2. The client has orders for a nasogastric (NG) tube insertion. During the procedure, instructions that will assist in the insertion would be:
- A. Instruct the client to tilt his head back for insertion in the nostril, then flex his neck for the final insertion
- B. After insertion into the nostril, instruct the client to extend his neck
- C. Introduce the tube with the client’s head tilted back, then instruct him to keep his head upright for final insertion
- D. Instruct the client to hold his chin down, then back for insertion of the tube
Correct answer: A
Rationale: Instructing the client to tilt his head back for insertion in the nostril, then flex his neck for the final insertion helps facilitate the NG tube insertion.
3. The nurse is monitoring a client for the early signs and symptoms for dumping syndrome. Which symptom indicates this occurrence?

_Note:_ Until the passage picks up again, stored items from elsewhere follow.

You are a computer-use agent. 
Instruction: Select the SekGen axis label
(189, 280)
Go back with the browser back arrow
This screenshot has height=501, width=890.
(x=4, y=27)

- A. Abdominal cramping and pain
- B. Bradycardia and indigestion
- C. Sweating and pallor
- D. Double vision and chest pain
Correct answer: C
Rationale: Early manifestations of dumping syndrome occur 5 to 30 minutes after eating. Symptoms include vertigo, tachycardia, syncope, sweating, pallor, palpitations, and the desire to lie down.
4. Anna is 45 y.o. and has a bleeding ulcer. Despite multiple blood transfusions, her HGB is 7.5g/dl and HCT is 27%. Her doctor determines that surgical intervention is necessary and she undergoes partial gastrectomy. Postoperative nursing care includes:
- A. Giving pain medication Q6H.
- B. Flushing the NG tube with sterile water.
- C. Positioning her in high Fowler’s position.
- D. Keeping her NPO until the return of peristalsis.
Correct answer: D
Rationale: Postoperative care for a patient who underwent partial gastrectomy includes keeping her NPO until the return of peristalsis to prevent complications.
5. A nurse is caring for a client diagnose with pancreatitis. The nurse anticipates that the client would not experience an elevation of which of the following enzymes?
- A. Lipase
- B. Lactase
- C. Amylase
- D. Trypsin
Correct answer: B
Rationale: Lactase is produced in the small intestine and aids in splitting neutral fats into glycerol and fatty acids. Lipase, amylase, and trypsin are produced in the pancreas and aid in the digestion of fats, starches, and proteins, respectively.